Suryadi adalah member duniawalet asal dari Sungai Sombor Palembang kelahiran Bangka. Saya pernah ke lokasi gedung walet Suryadi di Sungai Somor. Sebuah desa yang terpencil. Bahkan jaringan internet belum menjangkau. Saat itu saya didampingi Bang Aang Kusnadi dan Mas Ari, naik speed. Berangkat dari dermaga Tulung Selapan speed melaju kencang menuju Sungai Lumpur. Selanjutnya menyebrangi selat Bangka. Gelombang air laut tidak terlalu keras sehingga perjalanan cukup menyenangkan. Butuh waktu tempuh 3.5 jam untuk sampai lokasi.
Suryadi telah memiliki 2 unit gedung walet di lokasi tersebut. Ukuranya 8 m x 12 m tinggi 4 lantai. Alhamdulillah hasilnya sudah mulai menggembirakan. Nah kali ini Suryadi akan membangun gedung walet yang ke tiga di pulau Bangka tepatnya di tengah perkebunan sawit miliknya di Penagan kec. Mendo Barat
Agar tak salah pilih lokasi maka saya diminta untuk mengecek apakah lokasi tersebut masih prospek.
Sebelum memasuki lokasi kebun, mobil melewati jalan kecil. Di sisi jalan ada objek yang mencuri perhatian saya. Yaitu sebuah bangunan kecil ukuran 4 m x 6 m dengan tinggi hanya dua lantai. Saya lihat dindingnya dari susunan batako berplester semen. Atapnya asbes. Beberapa burung walet tampak terbang masuk ke gedung melalui LMB ukuran 40 cm x 60 cm. Menurut Suryadi, gedung walet sederhana itu berdiri tunggal tanpa ada saingan, dan dibangun baru 1 tahun lalu dan sudah. Di dalamnya sudah ada 30 sarang.
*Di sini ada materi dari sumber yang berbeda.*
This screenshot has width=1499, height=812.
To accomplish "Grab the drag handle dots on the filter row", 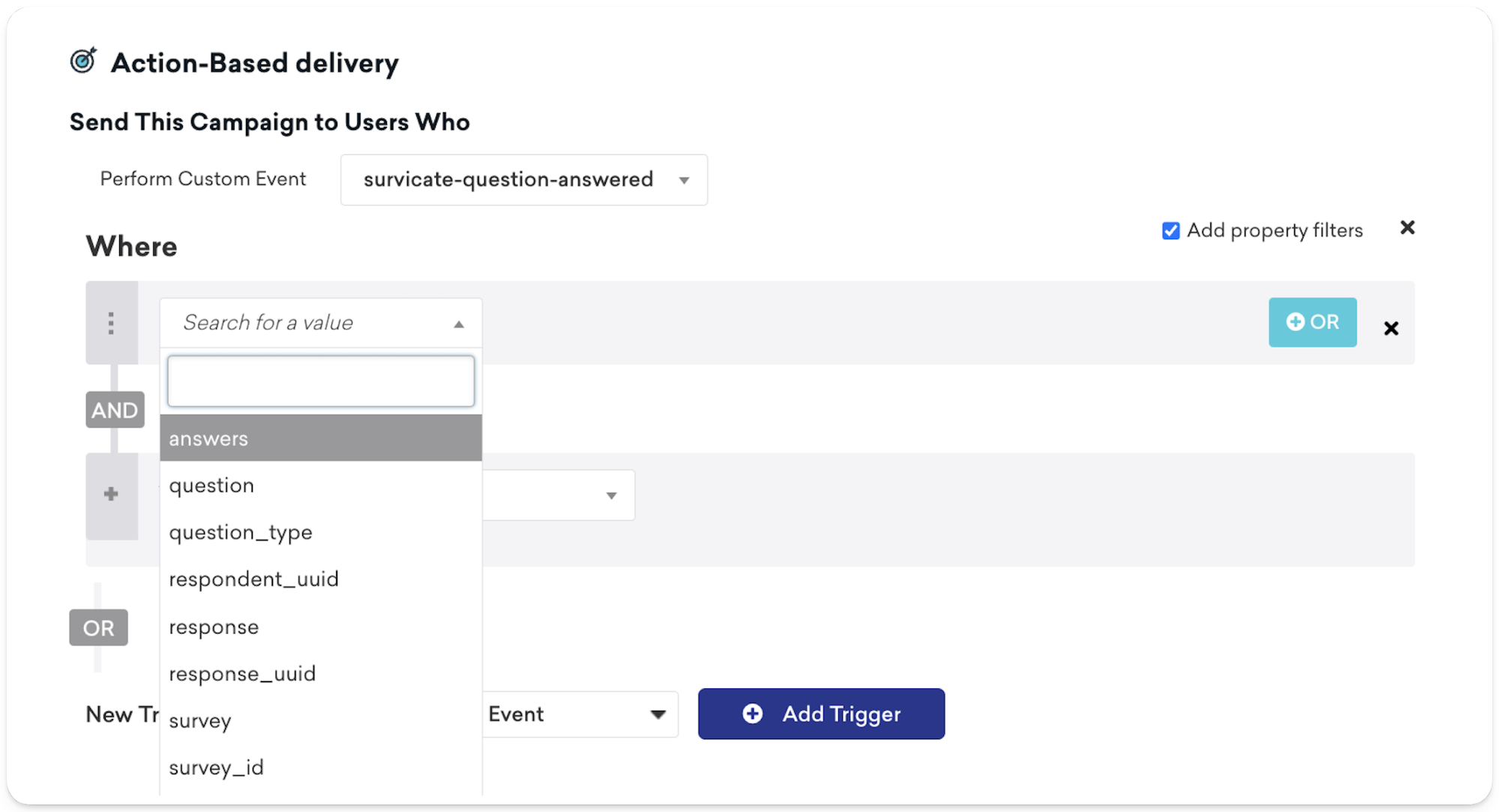I will pos(111,323).
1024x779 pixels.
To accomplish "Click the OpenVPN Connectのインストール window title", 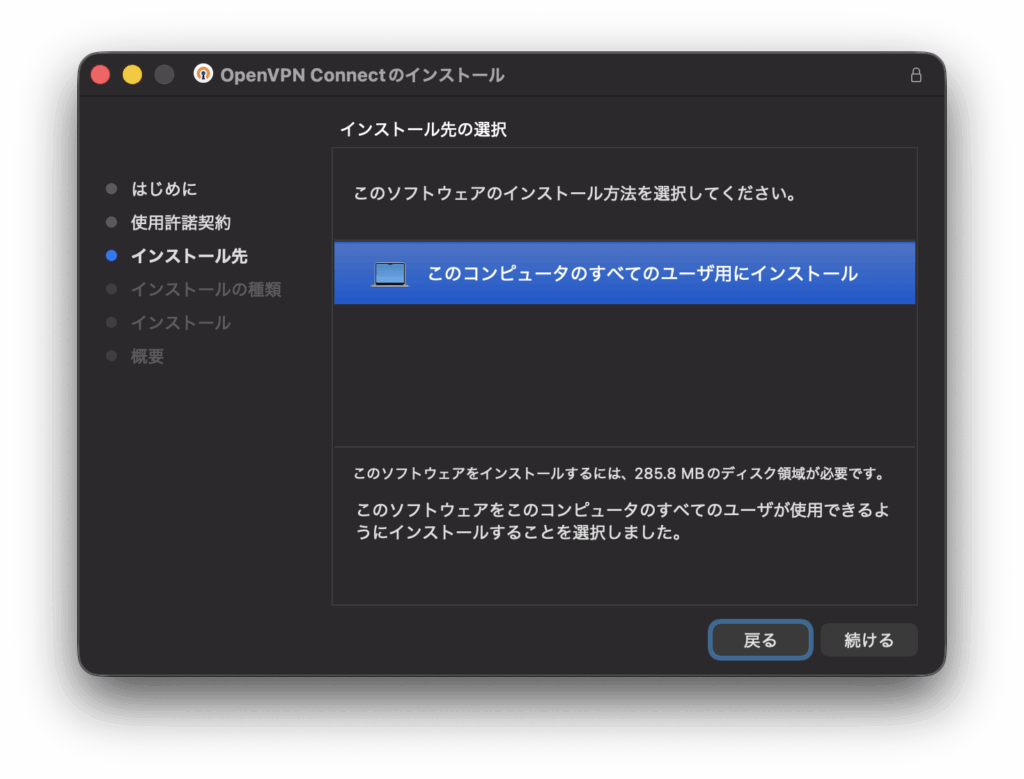I will click(x=362, y=75).
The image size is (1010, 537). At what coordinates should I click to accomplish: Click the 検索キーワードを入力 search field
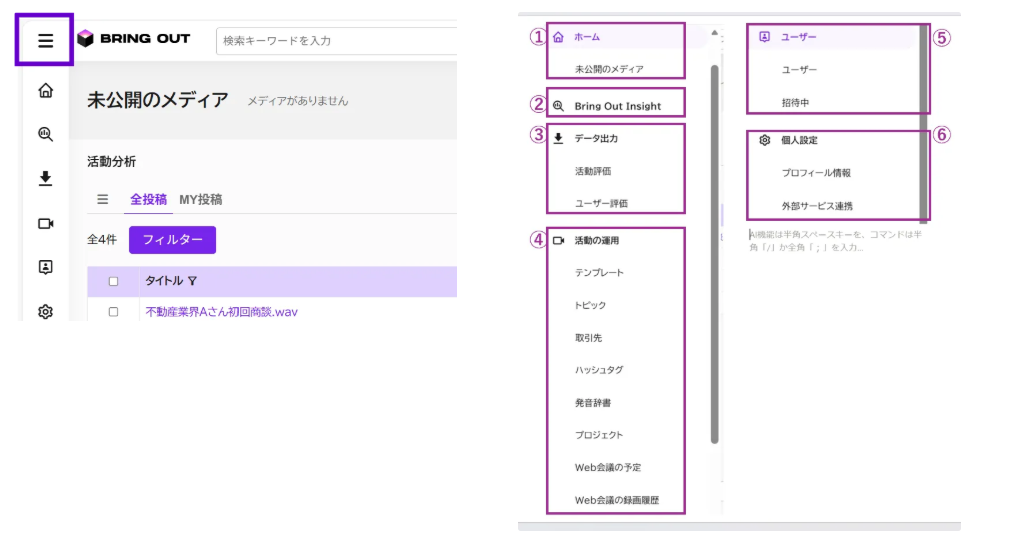coord(336,41)
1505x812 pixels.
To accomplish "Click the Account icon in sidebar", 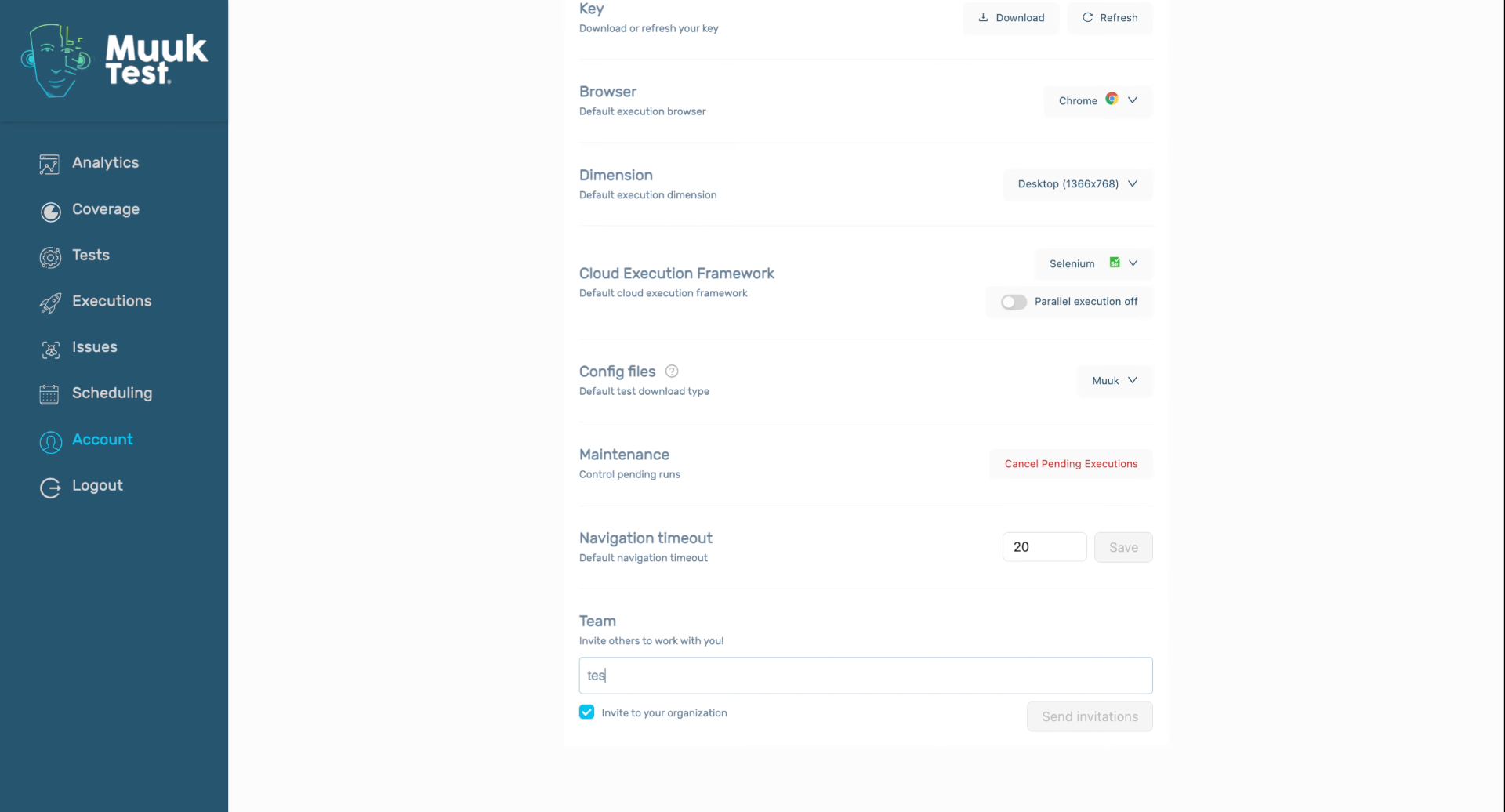I will 49,442.
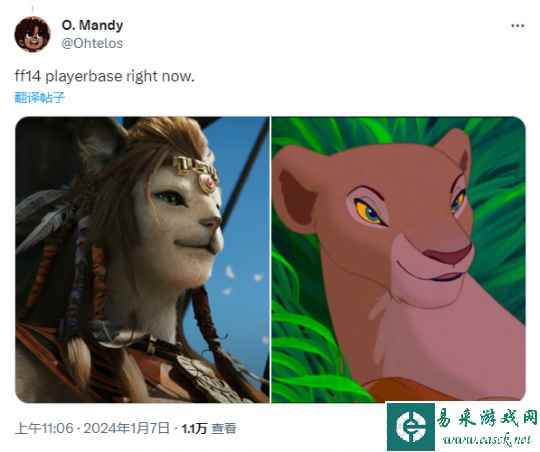Open O. Mandy's profile avatar
The height and width of the screenshot is (452, 540).
tap(32, 34)
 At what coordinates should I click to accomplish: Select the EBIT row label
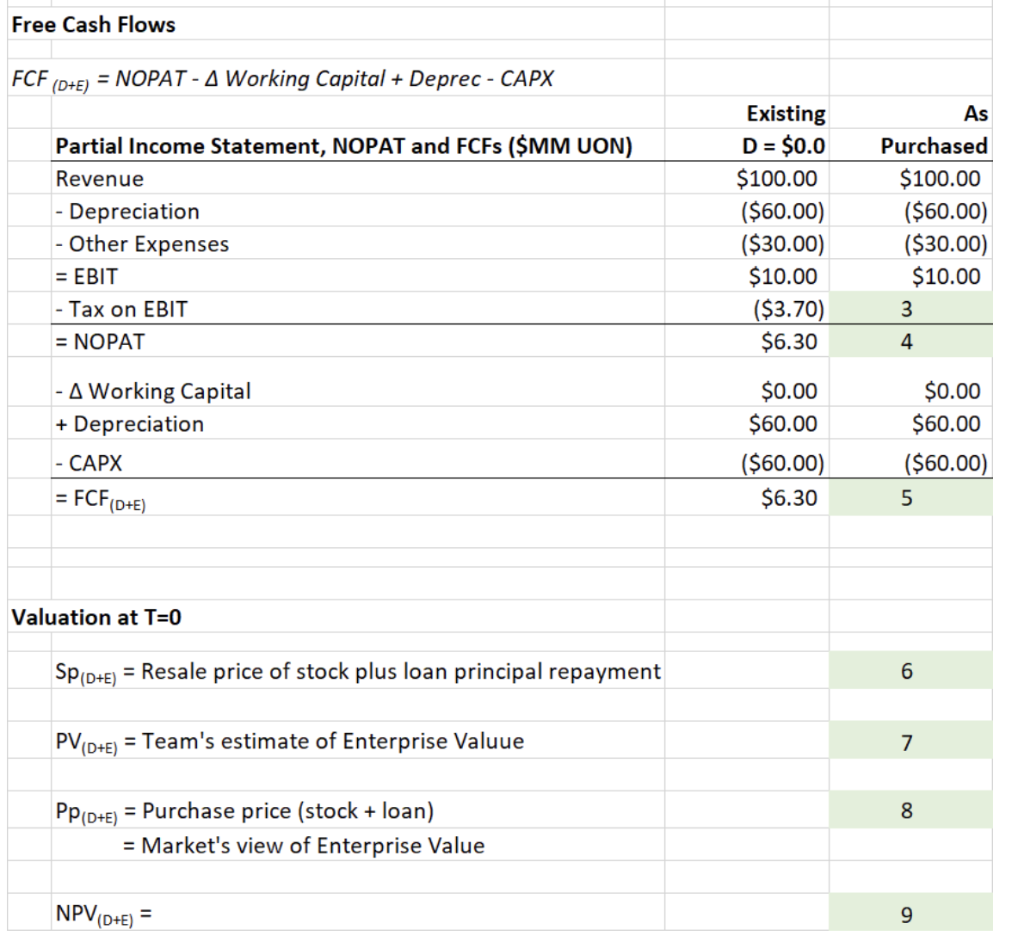[x=92, y=276]
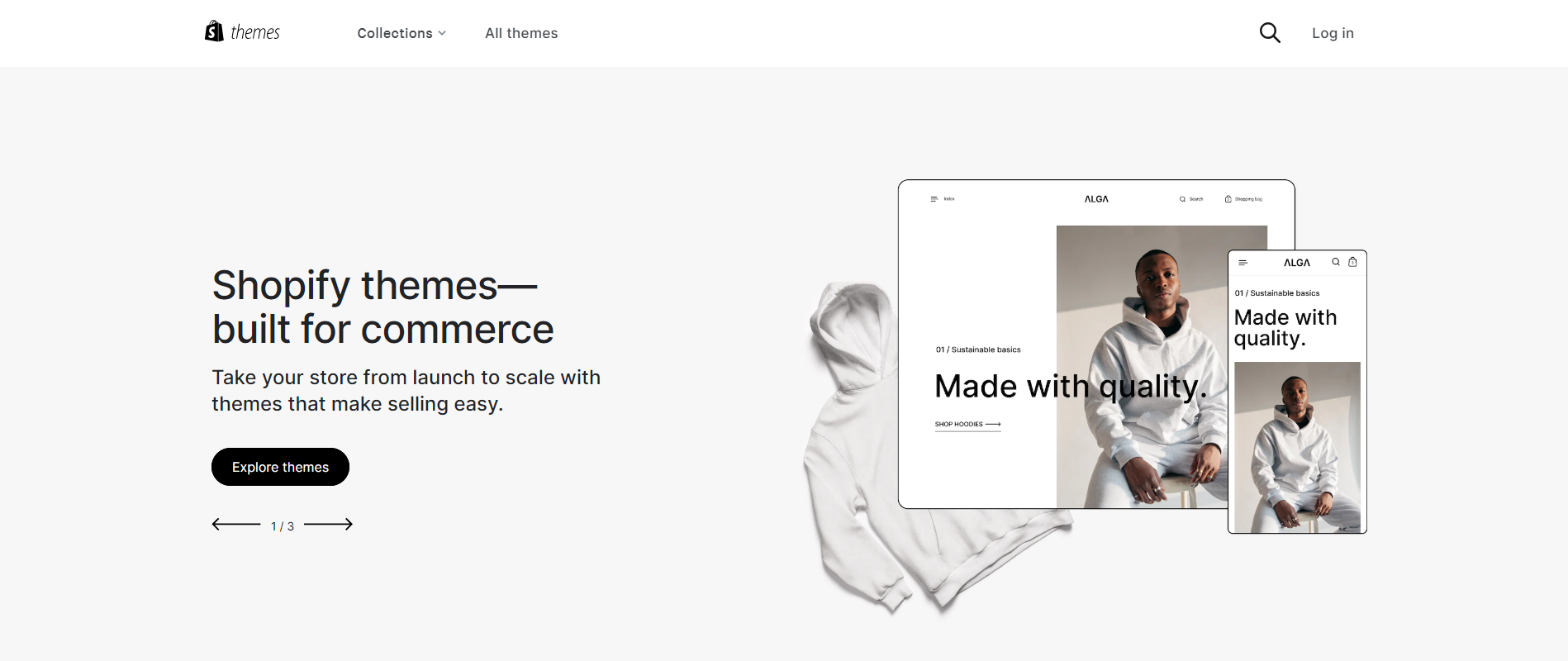Screen dimensions: 1568x661
Task: Click the themes wordmark text
Action: (x=255, y=32)
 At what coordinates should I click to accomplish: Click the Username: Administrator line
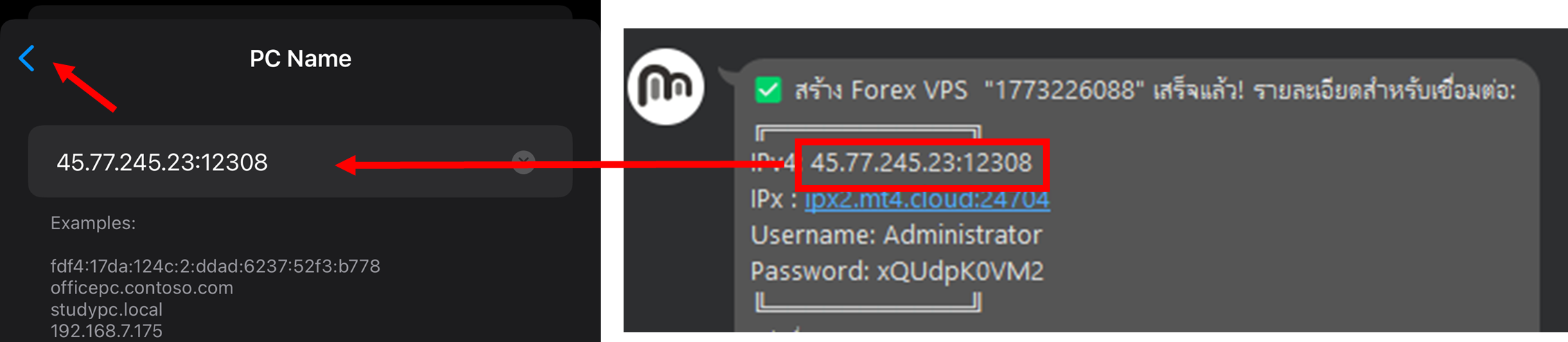pyautogui.click(x=896, y=235)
+: ” Mengapa burung walet mau menghuni gedung kecil dan sederhana itu?” tanya Suryadi
-: ” Karena disini merupakan lokasi yang tersedia banyak pakan berupa serangga kecil di perkebunan sawit. Burung walet butuh tempat tinggal yang dekat dengan lokasi pakan. Maka biarpun itu gedung sederhana, walet akan menempatinya. “
Untuk menyakinkan apakah lokasi perkebunan sawit banyak populasi burung walet, Suryadi membunyikan suara cek lokasi dengan spiker aktif ukuran kecil yang digantungkan di tiang gubuk. Dalam hitungan detik puluhan burung walet langsung merespon suara tersebut. Padahal itu siang hari. Matahari sedang terik. Jika siang hari terdapat banyak burung walet apalagi pada sore hari. Tentu akan lebih banyak lagi. Ini artinya lokasi tersebut prospek.
Suryadi menduga ribuan burung walet yang mencari makan di areal perkebunan sawitnya itu berasal dari ratusan gedung walet Pangkalpinang. Naluri semua makhluk hidup, termasuk burung walet yaitu, akan mencari rumah tinggal yang dekat dengan lokasi mencari makan. Jika di lokasi pakan ini didirikan gedung walet, maka peluang keberhasilanya akan besar.
Dalam diskusi siang itu, Jamaludin menambahkan di Kota Kapur banyak terdapat burung walet. Itu tampak saat dilakukan cek lokasi. Sampai saat ini belum ada orang membangun gedung walet di lokasi yang terdapat prasasti peninggalan kerajaan Sriwijaya itu.
Tugas hari itu selesai. Kamipun meluncur ke kota Pangkalpinang untuk istrahat. Sehabis shalat magrib, kami menikmati kuliner Mie Bangka. Rasanya memang sedap dengan kuah ikan tengiri.